According to the Australian Bureau of Statistics, the November result was the third consecutive month of declines for total dwelling approvals, having fallen 21.7% since last August.
Daniel Rossi, ABS head of construction statistics, said the result was driven by unit dwellings, which decreased 22.7%, while house approvals fell by 2.5%.
Total dwelling approvals fell 18.4% in New South Wales, 17.5% in Western Australia, 12.7% in Victoria and 5.6% in Queensland.
Meanwhile, total dwelling approvals rose 75.7% in Tasmania and 10% in South Australia.
Housing Industry Association (HIA) Economist Tom Devitt said a fall in building approvals at the end of 2022 was the next step in what had been a very well broadcast downturn in the housing market caused by the increase in the cash rate.
“Within two months of the RBA’s first interest rate hike in May 2022, leading indicators of building activity including new home sales started to decline,” Devitt said.
“Investors, first home buyers and owner-occupiers started retreating from the housing market.
“Today’s data suggests that builders have worked through much of the large pipeline of work that existed in May 2022, when the RBA started increasing the cash rate.
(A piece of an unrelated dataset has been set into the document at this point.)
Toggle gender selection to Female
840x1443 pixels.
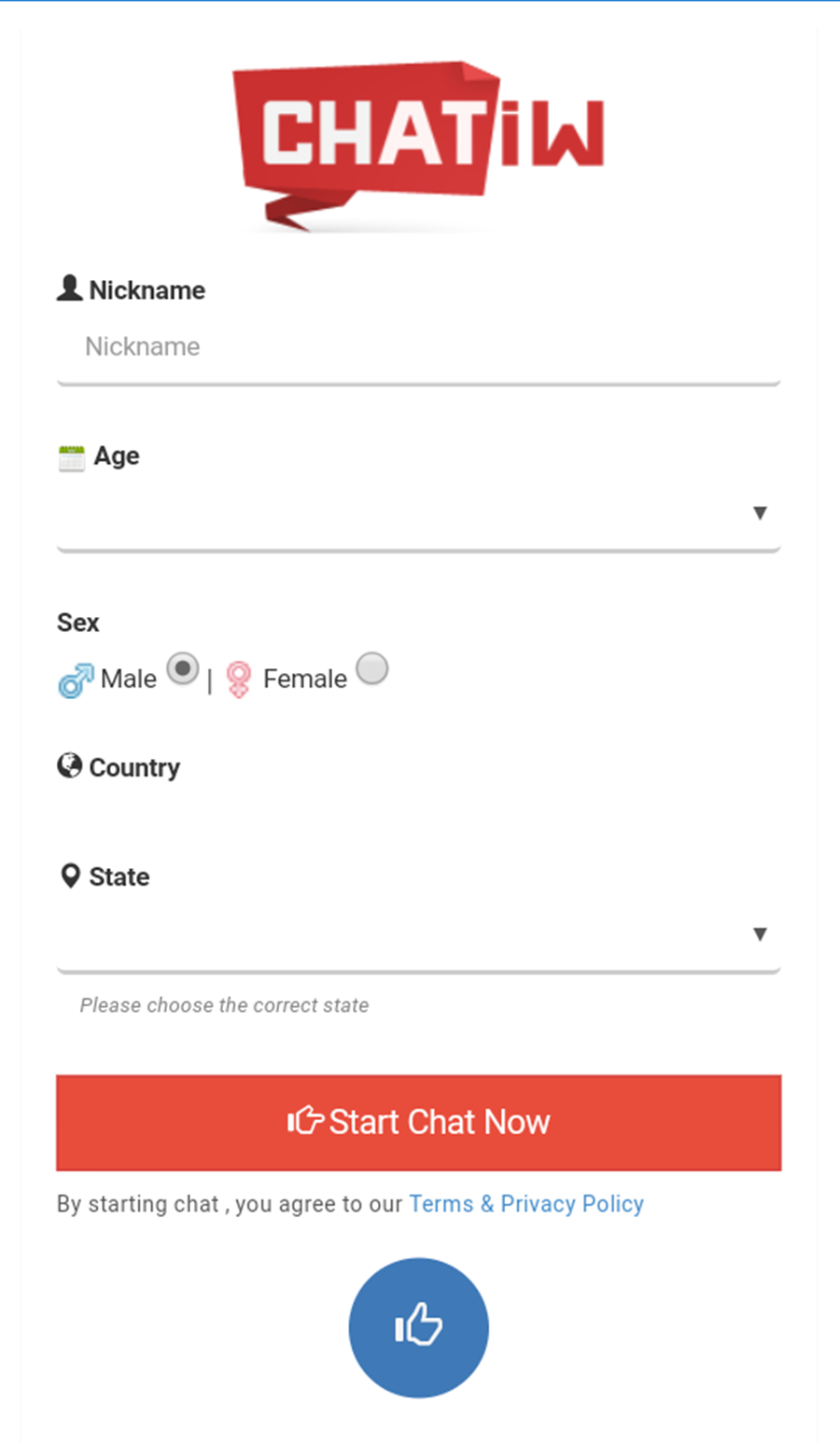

This will result in a slowdown in the number of homes under construction in 2023.”
Devitt said the full impact of the 2022 increases in the cash rate would not be observed until the second half of 2023.
“The depth of this downturn will be determined by the RBA’s cash rate decisions,” Devitt said.
“The RBA has already undertaken the steepest hiking cycle in a generation and it needs to hold fire on further hikes to give their actions to date time to play out.
“As more housing market indicators reflect the impact of cash rate increases to date, the RBA will be under increasing pressure to reverse course in the second half of this year.”